3.  This next one I call the "White Castle Effect".  White Castle recently said that the Health Reform would be very costly on their business, eating into much of their profit.  Health Reform says that employees must not have to spend more than 9.5 percent of their income on Health Insurance and anything in excess is just not "affordable".  However, due to the income level of the employees at the hamburger chain this percentage would be hard to meet for White Castle to still generate a reasonable profit.  It would be more cost effective for White Castle to take the penalty of not offering insurance than to comply with Health Reform.  We can see that other Employers will follow suit on this approach.  This will drive their employees (and employees of other employers like this) to the Exchange.
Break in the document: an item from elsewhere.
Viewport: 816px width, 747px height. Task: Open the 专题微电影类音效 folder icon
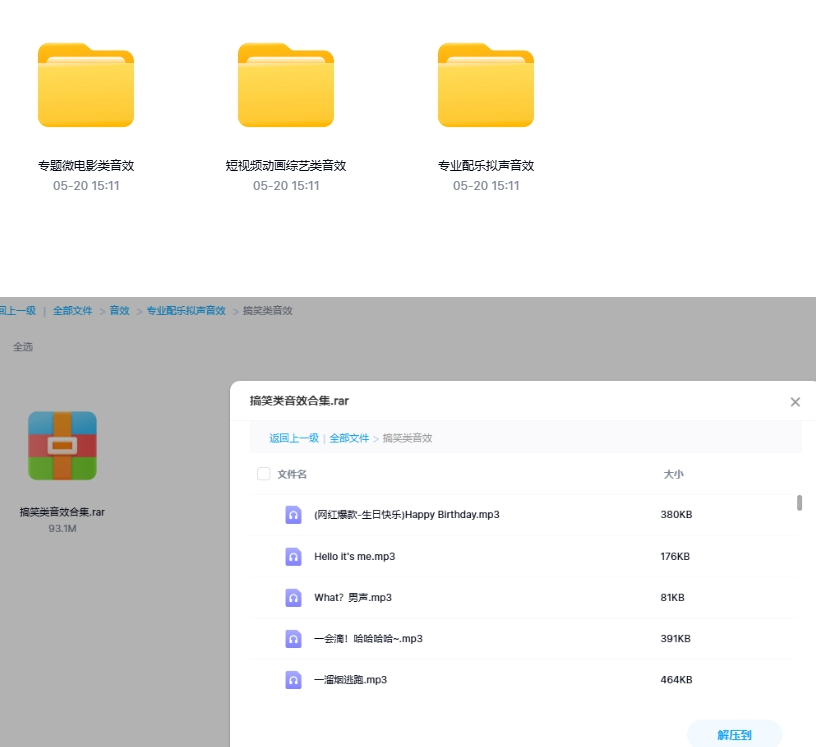[86, 86]
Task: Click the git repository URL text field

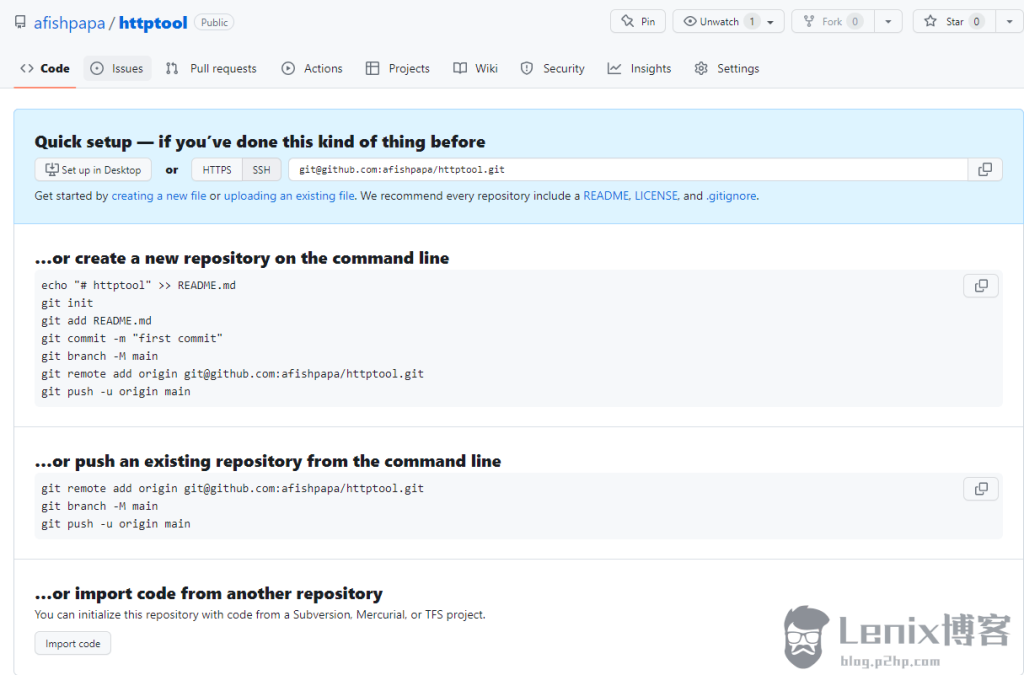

4.  "Medical Loss Ratio (MLR)" requires that Health Insurers spend at least 80-85% of premium dollars on medical cost.  This is a huge concern for Health Insurers right now because there are services that go into keeping patients healthly that are not categorized today in the "medical cost" umbrella.  It may be hard to keep in-line with the MLR target, depending on what is classified under medical cost and MLR.  An effect of this is that Insurers have already started to scale back the commissions that it pays to Brokers for bringing Individuals and Employer Groups to buy Insurance.  With lower commissions, Broker may exit the market and the Individuals and Employer Groups will move to the Exchange.

5. This last one is purely my speculation.  As Health Insurance Exchanges settle into the marketplace as a stable working option, Individuals will gravitate to the model.  Employers will see this as a win-win opportunity to ask the government to allow simplification of providing the group health insurance benefit.  Employers may find it easier to provide employees with an allowance to go directly to the Exchange to buy insurance and stay out of the enrollment, contract and health insurance management process.

This opinion assumes that PPACA will go into effect with no major changes.  However, how much of PPACA will be made into reality remains to be seen as things get ironed out.  20 States have filed a complaint with the State of Florida against health reform.  And today, the State of Virgina's lawsuit against the new health care reform law cleared its first legal hurdle to continue further hearings regarding the "constitutional issues" of the new law.  Also, the public-option that allows for a plan created by government and offered through the Exchange is back on the table with the proposal of H.R. 5808.